Telling the truth ain't good enough for the 7 of diamonds

Jonathan Steele in the Guardian: Why being right on WMD is no consolation to Iraqi scientist labelled enemy of America
By any measure Amer al-Saadi ought to feel vindicated. The dapper British-educated scientist who was the Iraqi government's main link to the United Nations inspectors before the US invasion repeatedly insisted that Iraq had destroyed its weapons of mass destruction years earlier.

David Kay, the American inspector who headed the Iraq Survey Group and was sure he would find such weapons when he went to Iraq after the war, now accepts Dr Saadi was right. So does Hans Blix, the chief UN inspector, who up to a month before the war still thought Iraq might have had WMD.

Yet, astonishingly, Dr Saadi does not know of their change of mind or of the political fallout their views have caused in western countries. He is like a lottery winner who is the last person to be told he has hit the jackpot.

Held in solitary confinement in an American prison at Baghdad's international airport, Dr Saadi is denied the right to read newspapers, listen to the radio, or watch television.

[snip]

Barely three days after the statue of Saddam Hussein was pulled down by US troops in central Baghdad Dr Saadi approached the Americans and became the first senior Iraqi to hand himself in. It was the last time his wife saw him.

He was sure he would soon be released, Mrs Saadi says. He was a scientist who had never been part of Saddam's terror apparatus, or even a member of the Ba'ath party.

CIA interrogators have repeatedly interviewed him. Had there been any WMD to discover Dr Saadi would have had an obvious incentive to reveal their location once the regime had collapsed. But from the reports of the Iraq Survey Group it can only be assumed that he has maintained his line that they were eliminated long ago.

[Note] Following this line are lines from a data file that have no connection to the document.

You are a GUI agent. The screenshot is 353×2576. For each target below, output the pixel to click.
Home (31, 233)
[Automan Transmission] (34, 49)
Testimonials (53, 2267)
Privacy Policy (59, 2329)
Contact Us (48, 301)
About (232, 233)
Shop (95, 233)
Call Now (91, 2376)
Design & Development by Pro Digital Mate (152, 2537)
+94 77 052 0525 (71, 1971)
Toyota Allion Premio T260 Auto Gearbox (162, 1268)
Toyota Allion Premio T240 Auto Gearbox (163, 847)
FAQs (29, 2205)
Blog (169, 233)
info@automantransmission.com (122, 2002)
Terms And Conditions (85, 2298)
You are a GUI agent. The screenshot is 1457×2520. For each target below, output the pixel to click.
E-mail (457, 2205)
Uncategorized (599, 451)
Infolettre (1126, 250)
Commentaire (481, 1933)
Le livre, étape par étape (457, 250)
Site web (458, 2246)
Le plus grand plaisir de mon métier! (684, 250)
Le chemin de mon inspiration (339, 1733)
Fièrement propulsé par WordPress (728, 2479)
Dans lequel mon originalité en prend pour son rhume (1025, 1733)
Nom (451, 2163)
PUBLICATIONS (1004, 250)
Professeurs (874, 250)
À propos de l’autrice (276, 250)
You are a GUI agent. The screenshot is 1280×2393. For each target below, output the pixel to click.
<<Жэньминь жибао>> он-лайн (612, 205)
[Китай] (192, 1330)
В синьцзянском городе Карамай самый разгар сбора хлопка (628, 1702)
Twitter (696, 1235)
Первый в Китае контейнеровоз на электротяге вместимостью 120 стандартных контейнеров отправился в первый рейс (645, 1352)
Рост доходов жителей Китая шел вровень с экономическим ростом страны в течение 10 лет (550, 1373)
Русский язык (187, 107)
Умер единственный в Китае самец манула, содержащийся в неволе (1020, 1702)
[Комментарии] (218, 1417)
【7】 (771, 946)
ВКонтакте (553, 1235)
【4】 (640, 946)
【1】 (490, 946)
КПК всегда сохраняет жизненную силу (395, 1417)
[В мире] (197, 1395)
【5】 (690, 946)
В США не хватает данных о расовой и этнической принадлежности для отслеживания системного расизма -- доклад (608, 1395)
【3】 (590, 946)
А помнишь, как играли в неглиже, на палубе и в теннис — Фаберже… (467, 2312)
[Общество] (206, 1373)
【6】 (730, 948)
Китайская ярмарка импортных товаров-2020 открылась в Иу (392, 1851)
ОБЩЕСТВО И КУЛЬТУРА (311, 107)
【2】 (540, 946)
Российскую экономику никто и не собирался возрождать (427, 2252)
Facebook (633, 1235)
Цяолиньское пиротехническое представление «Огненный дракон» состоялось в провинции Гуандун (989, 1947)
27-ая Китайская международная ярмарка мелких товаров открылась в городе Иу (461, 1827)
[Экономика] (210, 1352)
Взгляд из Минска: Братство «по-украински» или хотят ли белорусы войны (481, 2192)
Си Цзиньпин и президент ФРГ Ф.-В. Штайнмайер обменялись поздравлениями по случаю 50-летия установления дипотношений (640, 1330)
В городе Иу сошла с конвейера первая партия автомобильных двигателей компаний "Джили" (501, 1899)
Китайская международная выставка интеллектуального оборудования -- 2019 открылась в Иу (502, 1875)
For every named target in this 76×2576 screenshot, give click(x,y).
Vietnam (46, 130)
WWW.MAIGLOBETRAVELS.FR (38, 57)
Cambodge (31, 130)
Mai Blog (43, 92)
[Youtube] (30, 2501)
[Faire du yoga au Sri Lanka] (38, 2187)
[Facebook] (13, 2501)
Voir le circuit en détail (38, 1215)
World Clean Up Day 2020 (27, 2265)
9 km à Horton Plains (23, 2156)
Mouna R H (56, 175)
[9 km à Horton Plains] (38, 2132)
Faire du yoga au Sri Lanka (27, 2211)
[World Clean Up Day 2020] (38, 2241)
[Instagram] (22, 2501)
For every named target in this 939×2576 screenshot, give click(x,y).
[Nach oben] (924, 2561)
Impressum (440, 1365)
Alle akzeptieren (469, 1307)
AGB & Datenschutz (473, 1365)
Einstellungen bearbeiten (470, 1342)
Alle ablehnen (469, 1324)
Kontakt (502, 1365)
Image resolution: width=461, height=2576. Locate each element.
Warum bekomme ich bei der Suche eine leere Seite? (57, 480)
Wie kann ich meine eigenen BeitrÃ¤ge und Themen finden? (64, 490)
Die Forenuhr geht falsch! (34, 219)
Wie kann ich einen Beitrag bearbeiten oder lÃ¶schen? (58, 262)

Dr Saadi is described officially by the Americans as an "enemy prisoner of war". This allows them to detain him indefinitely without access to a lawyer or visiting rights from his family until George Bush declares the war to be over. Whether he is still held out of spite or to hide Washington's embarrassment is not clear. He has already been in custody for more than a year.

His CIA interrogators have finished their work and apparently feel awkward about his continued detention.

"My handlers have appealed to higher authorities for my release but it seems it's political and God doesn't meddle in politics," Dr Saadi wrote in one letter.
If Dr Saadi has to wait for President Bush to declare that the war is over to be freed, he may never get out of prison. How can this be just?

Dr Saadi was the liaison man with the UN weapons inspectors when they went back to work in November 2002.

At the UN in February 2003, Secretary of State Colin Powell said that Dr Saadi did not cooperate with the inspectors; instead his job was to "deceive; not to disarm, but to undermine the inspectors; not to support them, but to frustrate them and to make sure they learn nothing."
Of course, now we know that most of Powell's presentation to the UN was BS. But Dr. Saadi will rot in prison because the Bush administration can not admit it was wrong about anything.

Can anyone tell me why President Bush should be re-elected? He is an idiot.